[[ Recorded data open ]]
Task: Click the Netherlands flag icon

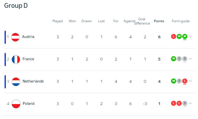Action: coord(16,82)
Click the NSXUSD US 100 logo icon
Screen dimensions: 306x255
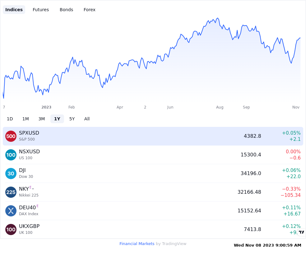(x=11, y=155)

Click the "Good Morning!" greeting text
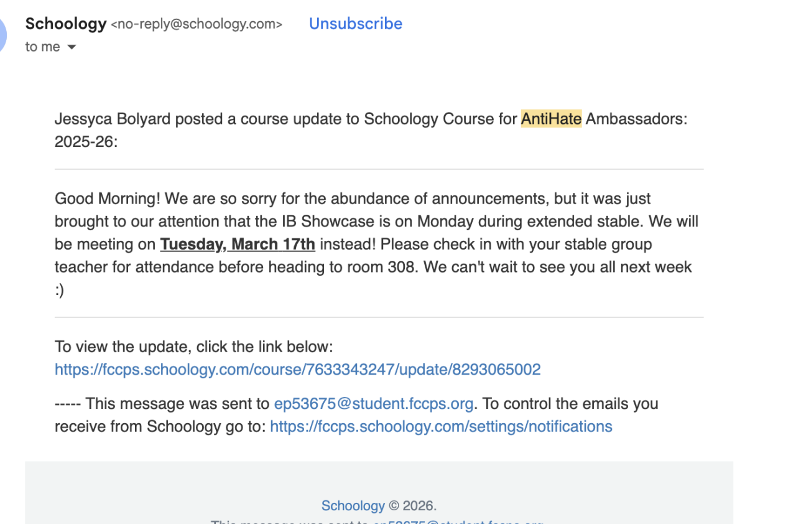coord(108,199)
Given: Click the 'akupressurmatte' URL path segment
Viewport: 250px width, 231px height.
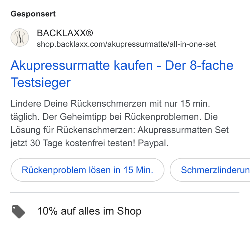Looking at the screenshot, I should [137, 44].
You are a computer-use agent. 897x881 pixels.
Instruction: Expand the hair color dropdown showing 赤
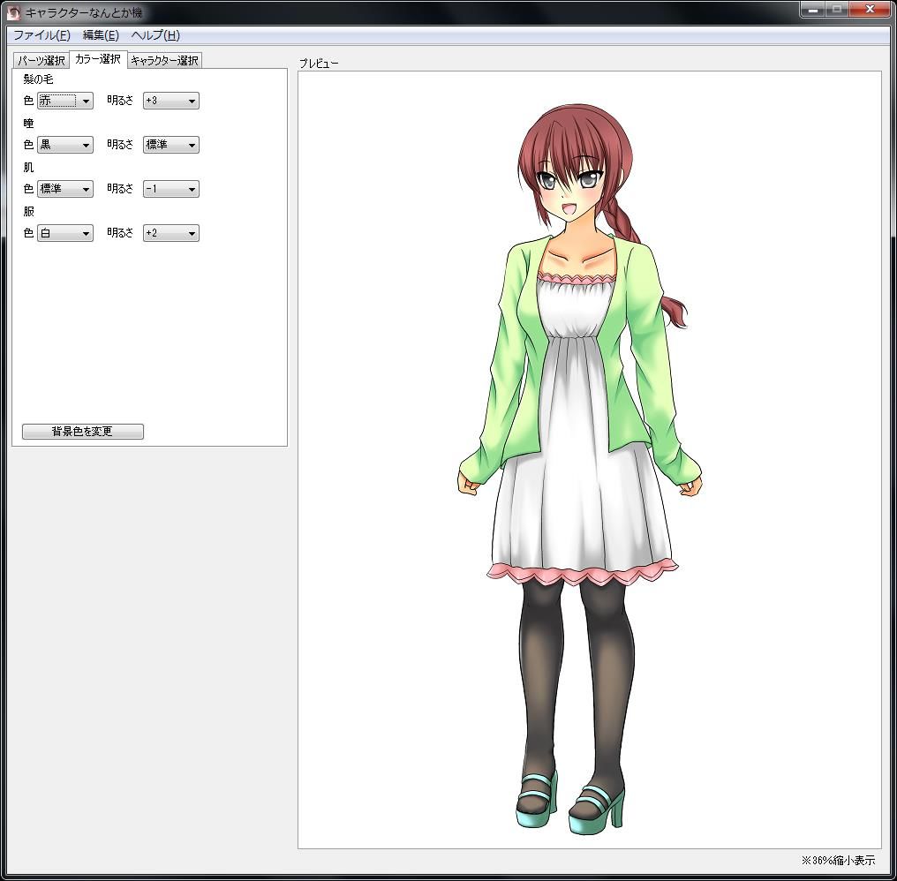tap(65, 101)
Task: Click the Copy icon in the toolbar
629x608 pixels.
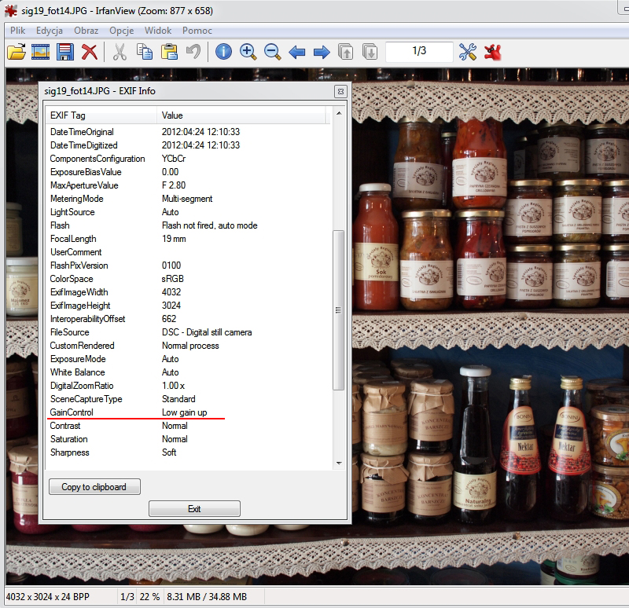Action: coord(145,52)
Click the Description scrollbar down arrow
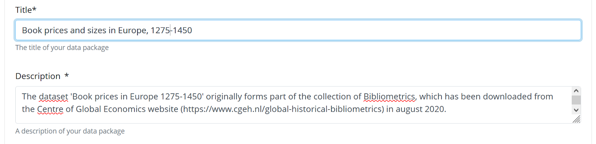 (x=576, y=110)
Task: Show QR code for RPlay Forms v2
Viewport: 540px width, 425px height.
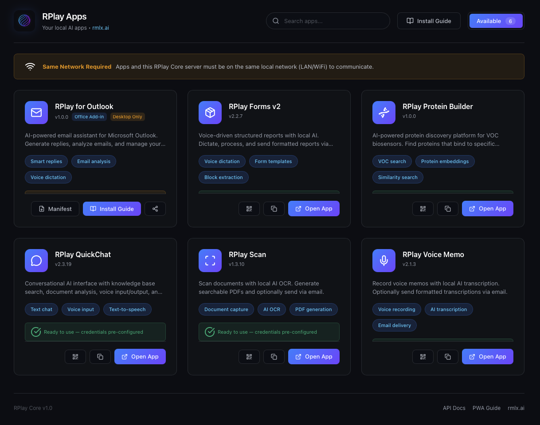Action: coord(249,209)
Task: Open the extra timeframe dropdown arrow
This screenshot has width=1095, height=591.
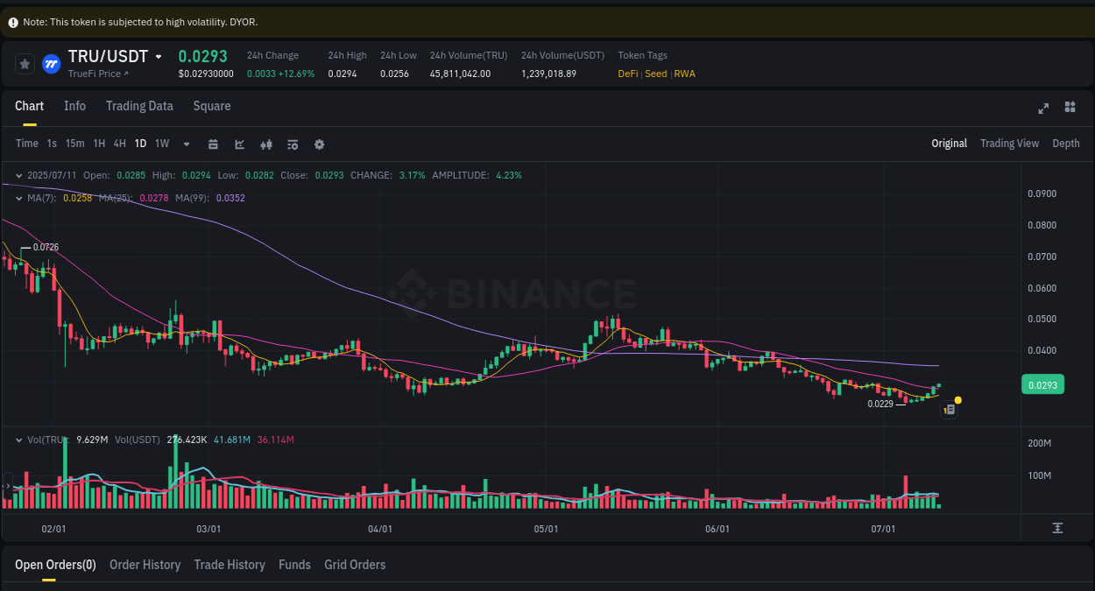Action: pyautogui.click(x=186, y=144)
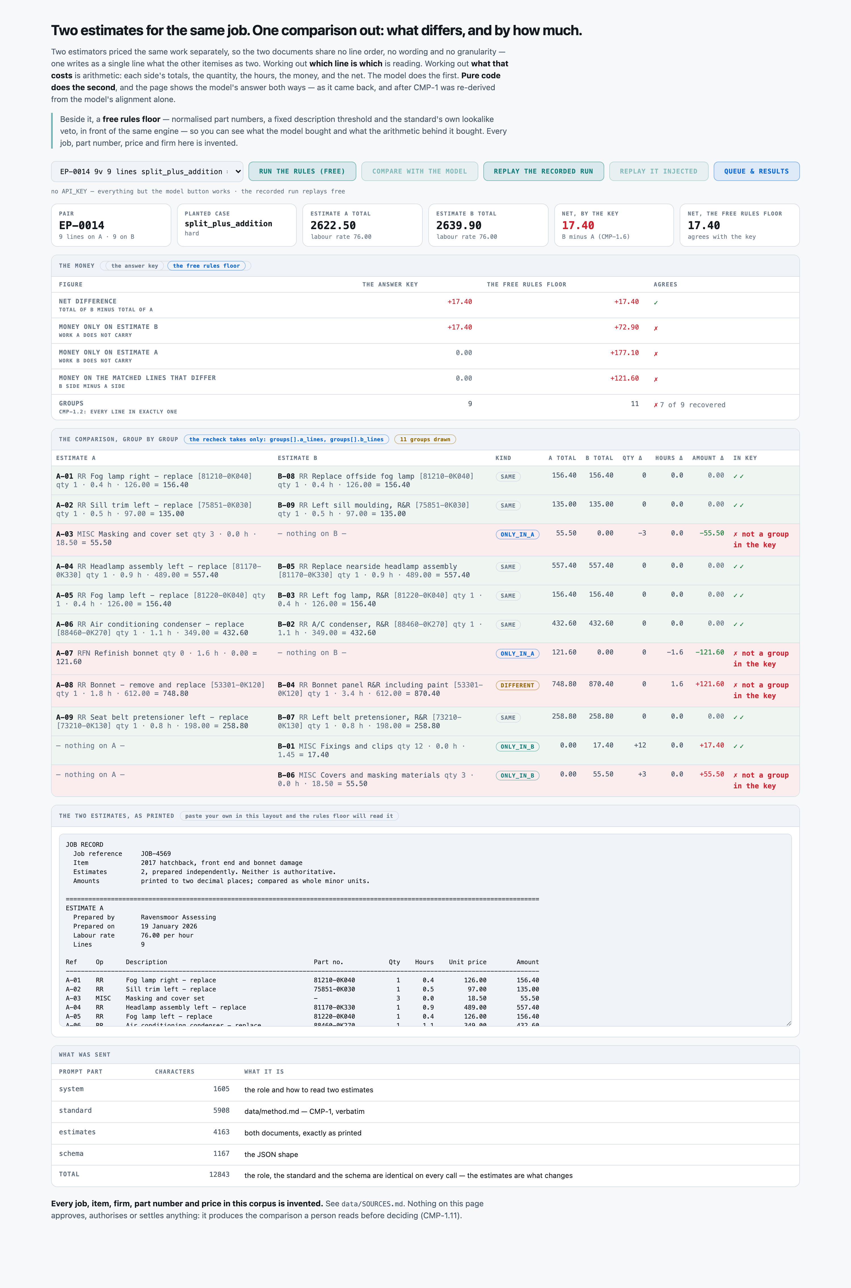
[[ Recorded data closed ]]
**Task**
Each line from the first line of the listing above through the line containing "You are a computer-use agent. 897x881 pixels." is to be written out exactly, and the pictures are to be left out.

**Completed exercise**
Task: Click the Netherlands flag icon

Action: coord(16,82)
Click the NSXUSD US 100 logo icon
Screen dimensions: 306x255
(x=11, y=155)

Click the "Good Morning!" greeting text
coord(108,199)
Given: Click the 'akupressurmatte' URL path segment
Viewport: 250px width, 231px height.
Looking at the screenshot, I should [137, 44].
You are a computer-use agent. 897x881 pixels.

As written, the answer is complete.